Он лежал навзничь и вдыхал, вдыхал пересохшим ртом воздух. Никогда дома ему не пришло бы в голову, что от простой возможности дышать можно получать такое огромное, бесконечное, ни с чем не сравнимое удовольствие.



4.

Через некоторое время с той стороны, где был выход, появилась самодвижущаяся повозка, заставленная большими бидонами. И каким-то наитием Лалор понял, что в бидонах вода. Горло сдавило до боли. Он быстро встал и подошёл к двери клетки. Он понимал, что, если не пробьётся к воде первым, его Боги ничего ему не оставят.

Повозка медленно ехала мимо клеток. Возле каждой она приостанавливалась, и приделанная к ней железная рука задвигала очередной бидон в приоткрывавшуюся на миг специальную дверцу. Заключённые подходили к бидонам по одному, и это на миг удивило Лалора.

«Так тоже бывает? У Богов?» – лихорадочно подумал он, неотрывно наблюдая за продвижением повозки.

Но его Боги уже разобрались что к чему и, когда повозка приблизилась к их клетке, оттолкнули принца так, что он отлетел к решётке и крепко ударился о металлический прут головой – ещё не зажившей раной, полученной на космическом корабле Богов. Боль ожгла его и на несколько мгновений лишила воли. Потом он встал, но у бидона шла уже борьба за воду.

Самые сильные пили, зачерпывая драгоценную воду прямо грязными ладонями и, не дав возможности напиться другим, с наслаждением умывались и только после этого отходили в сторону.

Сморщившись от муки, Лалор отвернулся. Он ненавидел их сейчас сильнее, чем когда-нибудь в жизни.

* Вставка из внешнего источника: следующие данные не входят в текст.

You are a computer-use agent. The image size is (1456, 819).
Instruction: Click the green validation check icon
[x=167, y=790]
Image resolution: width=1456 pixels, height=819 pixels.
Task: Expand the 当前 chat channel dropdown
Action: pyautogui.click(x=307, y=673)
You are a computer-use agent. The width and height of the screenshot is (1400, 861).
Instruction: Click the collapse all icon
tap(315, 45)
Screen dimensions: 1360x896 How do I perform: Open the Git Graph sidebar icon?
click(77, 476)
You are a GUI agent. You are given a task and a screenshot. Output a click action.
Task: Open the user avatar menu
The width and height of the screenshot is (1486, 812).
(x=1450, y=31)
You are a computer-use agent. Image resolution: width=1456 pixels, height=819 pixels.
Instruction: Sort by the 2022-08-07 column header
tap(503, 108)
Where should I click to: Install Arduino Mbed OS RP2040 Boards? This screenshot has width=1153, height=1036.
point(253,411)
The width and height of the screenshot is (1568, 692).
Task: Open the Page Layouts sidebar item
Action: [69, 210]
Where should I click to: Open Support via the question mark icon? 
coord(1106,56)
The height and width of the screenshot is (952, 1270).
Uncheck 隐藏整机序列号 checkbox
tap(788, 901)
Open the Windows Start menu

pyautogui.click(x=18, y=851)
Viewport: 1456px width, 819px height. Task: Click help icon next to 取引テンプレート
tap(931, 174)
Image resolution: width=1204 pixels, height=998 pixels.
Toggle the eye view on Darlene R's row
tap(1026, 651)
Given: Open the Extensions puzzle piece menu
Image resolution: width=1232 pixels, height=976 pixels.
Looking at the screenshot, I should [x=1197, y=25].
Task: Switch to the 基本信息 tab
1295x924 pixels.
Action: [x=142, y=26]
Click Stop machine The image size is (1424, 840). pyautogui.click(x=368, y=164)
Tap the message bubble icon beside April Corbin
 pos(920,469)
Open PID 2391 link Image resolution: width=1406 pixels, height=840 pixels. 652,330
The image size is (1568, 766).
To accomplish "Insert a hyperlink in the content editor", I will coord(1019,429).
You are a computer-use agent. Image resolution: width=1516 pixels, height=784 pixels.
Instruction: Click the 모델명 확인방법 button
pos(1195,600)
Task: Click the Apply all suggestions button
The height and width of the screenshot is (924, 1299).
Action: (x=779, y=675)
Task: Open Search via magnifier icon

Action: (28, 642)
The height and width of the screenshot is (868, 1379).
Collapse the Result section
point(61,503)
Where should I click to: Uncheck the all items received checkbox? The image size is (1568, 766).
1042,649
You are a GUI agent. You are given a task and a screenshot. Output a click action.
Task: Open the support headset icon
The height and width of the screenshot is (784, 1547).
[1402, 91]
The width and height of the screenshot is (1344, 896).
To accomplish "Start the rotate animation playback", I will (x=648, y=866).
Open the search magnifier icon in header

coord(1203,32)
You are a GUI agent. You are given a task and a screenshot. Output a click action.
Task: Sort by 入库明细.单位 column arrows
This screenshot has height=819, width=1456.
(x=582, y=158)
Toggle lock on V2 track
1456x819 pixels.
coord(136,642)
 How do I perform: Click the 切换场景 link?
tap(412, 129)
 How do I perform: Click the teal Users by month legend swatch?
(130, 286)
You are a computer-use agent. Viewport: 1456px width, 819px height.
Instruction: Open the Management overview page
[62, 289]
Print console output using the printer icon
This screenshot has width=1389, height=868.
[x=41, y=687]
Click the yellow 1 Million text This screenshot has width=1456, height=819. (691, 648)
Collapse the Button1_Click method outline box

– Малыш, кто ты? – услышал он тихий голос от соседней клетки. Говорил мужчина из «розовых» Богов – невысокий, какой-то жилистый, с крупными вертикальными морщинами на лице у губ. Он стоял вплотную к своей решётке и пристально смотрел на Лалора. – Почему ты вместе с ифтад?

– Я... – прошептал Лалор на языке Богов и не смог продолжать – при попытке говорить было больно и язык, и горло.

– Держи-ка, – тихо сказал «розовый» Бог. – Поймаешь?

И Лалор увидел, что Бог, выставив между прутьями своей решётки руки, протягивает ему какой-то небольшой предмет. Он сразу понял, что этот предмет – сосуд и в нём вода. Он жадно протянул руки, Бог кинул сосуд, и Лалор схватил его. Сорвал крышку, прижал к губам. Воды было мало, но это была вода!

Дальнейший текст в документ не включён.